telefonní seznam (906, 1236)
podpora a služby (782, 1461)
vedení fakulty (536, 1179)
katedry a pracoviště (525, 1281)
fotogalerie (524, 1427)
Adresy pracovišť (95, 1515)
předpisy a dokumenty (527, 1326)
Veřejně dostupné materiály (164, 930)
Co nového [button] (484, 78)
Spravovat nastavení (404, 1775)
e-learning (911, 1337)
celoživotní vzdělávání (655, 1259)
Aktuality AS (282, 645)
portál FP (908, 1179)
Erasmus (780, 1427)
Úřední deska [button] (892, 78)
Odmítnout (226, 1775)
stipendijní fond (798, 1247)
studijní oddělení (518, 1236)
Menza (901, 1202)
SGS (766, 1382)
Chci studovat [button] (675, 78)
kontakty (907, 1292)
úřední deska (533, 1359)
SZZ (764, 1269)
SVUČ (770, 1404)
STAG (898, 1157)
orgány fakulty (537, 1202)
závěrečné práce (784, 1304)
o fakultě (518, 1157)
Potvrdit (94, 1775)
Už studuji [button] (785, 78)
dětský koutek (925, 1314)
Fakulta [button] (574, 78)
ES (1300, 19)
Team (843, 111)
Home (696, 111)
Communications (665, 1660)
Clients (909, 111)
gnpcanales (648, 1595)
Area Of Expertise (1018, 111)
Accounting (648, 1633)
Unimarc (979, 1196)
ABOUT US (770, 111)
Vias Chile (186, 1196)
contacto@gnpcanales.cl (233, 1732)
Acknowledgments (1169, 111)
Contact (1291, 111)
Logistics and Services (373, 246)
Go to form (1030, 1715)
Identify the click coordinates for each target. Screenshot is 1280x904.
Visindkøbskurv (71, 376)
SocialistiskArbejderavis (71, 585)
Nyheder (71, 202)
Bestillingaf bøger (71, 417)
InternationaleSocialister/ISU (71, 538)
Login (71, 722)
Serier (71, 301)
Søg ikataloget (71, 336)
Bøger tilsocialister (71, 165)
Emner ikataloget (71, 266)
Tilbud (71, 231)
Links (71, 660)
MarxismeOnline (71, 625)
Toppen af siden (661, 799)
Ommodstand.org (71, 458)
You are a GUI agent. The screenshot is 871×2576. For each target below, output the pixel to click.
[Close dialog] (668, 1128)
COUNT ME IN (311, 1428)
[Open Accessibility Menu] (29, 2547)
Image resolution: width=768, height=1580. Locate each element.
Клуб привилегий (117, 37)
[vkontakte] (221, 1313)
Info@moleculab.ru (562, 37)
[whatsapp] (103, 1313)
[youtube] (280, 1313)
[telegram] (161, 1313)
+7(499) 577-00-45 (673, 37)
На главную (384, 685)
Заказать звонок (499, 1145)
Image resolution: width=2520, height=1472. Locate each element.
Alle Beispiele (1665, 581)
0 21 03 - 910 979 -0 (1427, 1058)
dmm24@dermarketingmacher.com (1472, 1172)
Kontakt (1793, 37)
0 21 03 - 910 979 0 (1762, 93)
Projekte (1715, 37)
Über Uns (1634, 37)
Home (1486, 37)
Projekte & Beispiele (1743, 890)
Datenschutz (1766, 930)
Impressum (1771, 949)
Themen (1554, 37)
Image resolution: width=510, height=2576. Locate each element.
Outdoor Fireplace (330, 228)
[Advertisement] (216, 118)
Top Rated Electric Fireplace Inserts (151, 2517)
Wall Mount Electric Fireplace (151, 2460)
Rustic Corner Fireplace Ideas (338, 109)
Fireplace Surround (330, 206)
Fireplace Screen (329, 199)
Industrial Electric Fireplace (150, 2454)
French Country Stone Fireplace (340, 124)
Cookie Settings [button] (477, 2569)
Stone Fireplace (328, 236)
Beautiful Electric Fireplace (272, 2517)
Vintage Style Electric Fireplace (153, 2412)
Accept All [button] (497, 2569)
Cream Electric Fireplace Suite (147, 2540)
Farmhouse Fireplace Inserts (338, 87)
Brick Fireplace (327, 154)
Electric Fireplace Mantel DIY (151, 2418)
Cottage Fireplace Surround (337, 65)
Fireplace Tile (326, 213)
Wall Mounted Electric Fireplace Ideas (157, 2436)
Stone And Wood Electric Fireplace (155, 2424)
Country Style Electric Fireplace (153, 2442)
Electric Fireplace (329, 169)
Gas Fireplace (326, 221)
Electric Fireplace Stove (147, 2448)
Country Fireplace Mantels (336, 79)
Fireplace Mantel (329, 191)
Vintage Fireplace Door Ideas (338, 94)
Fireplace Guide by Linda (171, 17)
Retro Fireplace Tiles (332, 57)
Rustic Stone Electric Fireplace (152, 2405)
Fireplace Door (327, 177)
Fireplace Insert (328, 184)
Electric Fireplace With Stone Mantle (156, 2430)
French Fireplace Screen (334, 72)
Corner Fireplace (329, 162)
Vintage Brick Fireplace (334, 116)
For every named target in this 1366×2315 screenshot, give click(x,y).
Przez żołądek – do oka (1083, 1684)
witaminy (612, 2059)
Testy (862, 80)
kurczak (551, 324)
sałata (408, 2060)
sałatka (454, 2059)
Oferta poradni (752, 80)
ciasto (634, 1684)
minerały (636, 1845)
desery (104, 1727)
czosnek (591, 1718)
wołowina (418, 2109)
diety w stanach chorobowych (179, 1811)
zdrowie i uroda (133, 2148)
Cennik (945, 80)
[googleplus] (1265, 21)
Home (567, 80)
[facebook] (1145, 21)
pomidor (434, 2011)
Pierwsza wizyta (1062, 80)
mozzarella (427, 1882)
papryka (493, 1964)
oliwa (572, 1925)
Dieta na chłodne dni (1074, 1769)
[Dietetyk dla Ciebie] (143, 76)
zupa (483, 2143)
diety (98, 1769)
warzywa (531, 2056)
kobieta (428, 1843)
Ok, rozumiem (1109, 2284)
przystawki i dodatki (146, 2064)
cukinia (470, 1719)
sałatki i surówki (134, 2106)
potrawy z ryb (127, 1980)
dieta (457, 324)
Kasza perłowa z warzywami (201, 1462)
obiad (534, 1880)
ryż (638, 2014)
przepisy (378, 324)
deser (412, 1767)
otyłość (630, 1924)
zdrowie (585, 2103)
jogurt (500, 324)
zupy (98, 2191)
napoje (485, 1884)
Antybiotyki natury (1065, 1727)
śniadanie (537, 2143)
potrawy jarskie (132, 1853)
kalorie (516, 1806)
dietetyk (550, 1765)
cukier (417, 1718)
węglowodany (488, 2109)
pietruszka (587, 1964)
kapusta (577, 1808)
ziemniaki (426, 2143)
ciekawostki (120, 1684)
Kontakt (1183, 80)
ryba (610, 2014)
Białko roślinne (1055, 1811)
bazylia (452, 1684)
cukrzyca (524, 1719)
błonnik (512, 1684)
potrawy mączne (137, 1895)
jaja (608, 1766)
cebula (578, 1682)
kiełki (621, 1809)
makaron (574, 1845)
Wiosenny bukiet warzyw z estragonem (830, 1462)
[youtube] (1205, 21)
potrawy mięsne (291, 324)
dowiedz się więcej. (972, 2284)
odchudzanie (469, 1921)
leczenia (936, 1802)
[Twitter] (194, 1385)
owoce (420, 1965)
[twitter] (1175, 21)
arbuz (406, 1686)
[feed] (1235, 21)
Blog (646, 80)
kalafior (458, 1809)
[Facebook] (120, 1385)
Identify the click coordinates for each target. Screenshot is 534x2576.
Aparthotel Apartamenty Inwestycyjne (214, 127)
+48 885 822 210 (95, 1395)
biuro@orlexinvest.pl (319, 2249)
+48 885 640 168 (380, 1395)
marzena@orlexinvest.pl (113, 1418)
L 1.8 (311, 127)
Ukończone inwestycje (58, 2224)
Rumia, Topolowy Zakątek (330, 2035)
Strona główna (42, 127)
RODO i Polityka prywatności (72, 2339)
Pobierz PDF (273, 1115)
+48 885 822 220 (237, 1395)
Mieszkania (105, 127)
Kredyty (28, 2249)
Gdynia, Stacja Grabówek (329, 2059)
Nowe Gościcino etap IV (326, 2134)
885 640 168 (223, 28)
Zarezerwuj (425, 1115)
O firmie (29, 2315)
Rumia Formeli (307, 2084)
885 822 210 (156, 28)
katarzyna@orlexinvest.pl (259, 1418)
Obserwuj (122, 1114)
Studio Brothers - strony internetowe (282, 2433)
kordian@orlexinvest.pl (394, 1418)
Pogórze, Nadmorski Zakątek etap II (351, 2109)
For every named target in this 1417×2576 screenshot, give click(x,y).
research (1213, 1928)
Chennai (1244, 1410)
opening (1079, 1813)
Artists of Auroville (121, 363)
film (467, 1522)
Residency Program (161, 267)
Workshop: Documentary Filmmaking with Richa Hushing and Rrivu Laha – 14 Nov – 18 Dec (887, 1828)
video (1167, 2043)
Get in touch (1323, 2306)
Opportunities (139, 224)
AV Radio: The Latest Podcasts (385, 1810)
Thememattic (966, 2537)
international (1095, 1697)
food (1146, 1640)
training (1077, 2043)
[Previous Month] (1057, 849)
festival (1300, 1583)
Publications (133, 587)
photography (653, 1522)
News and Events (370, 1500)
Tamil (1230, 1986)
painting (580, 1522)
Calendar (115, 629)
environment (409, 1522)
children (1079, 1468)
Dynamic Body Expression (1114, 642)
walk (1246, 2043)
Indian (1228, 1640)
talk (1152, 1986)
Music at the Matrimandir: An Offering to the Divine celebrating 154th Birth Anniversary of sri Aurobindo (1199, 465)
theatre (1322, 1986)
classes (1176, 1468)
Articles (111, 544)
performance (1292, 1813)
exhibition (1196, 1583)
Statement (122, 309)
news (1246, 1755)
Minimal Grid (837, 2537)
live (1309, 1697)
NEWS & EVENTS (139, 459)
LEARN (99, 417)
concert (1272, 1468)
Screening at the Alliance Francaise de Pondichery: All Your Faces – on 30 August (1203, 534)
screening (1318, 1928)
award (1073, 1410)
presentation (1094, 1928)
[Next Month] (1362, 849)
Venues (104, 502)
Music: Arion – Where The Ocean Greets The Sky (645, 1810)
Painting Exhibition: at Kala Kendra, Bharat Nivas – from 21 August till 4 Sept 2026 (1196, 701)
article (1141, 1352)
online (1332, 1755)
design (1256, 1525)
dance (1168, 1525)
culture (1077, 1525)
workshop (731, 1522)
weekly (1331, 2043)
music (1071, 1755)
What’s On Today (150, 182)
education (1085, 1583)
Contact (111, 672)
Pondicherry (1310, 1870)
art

- [WHAT TO PRODUCE]: Give back exactly the lines running from the line containing "design (1256, 1525)" through the end of the material above, both included, and nothing beyond them.

- [RESULT FOR THIS TASK]:
design (1256, 1525)
dance (1168, 1525)
culture (1077, 1525)
workshop (731, 1522)
weekly (1331, 2043)
music (1071, 1755)
What’s On Today (150, 182)
education (1085, 1583)
Contact (111, 672)
Pondicherry (1310, 1870)
art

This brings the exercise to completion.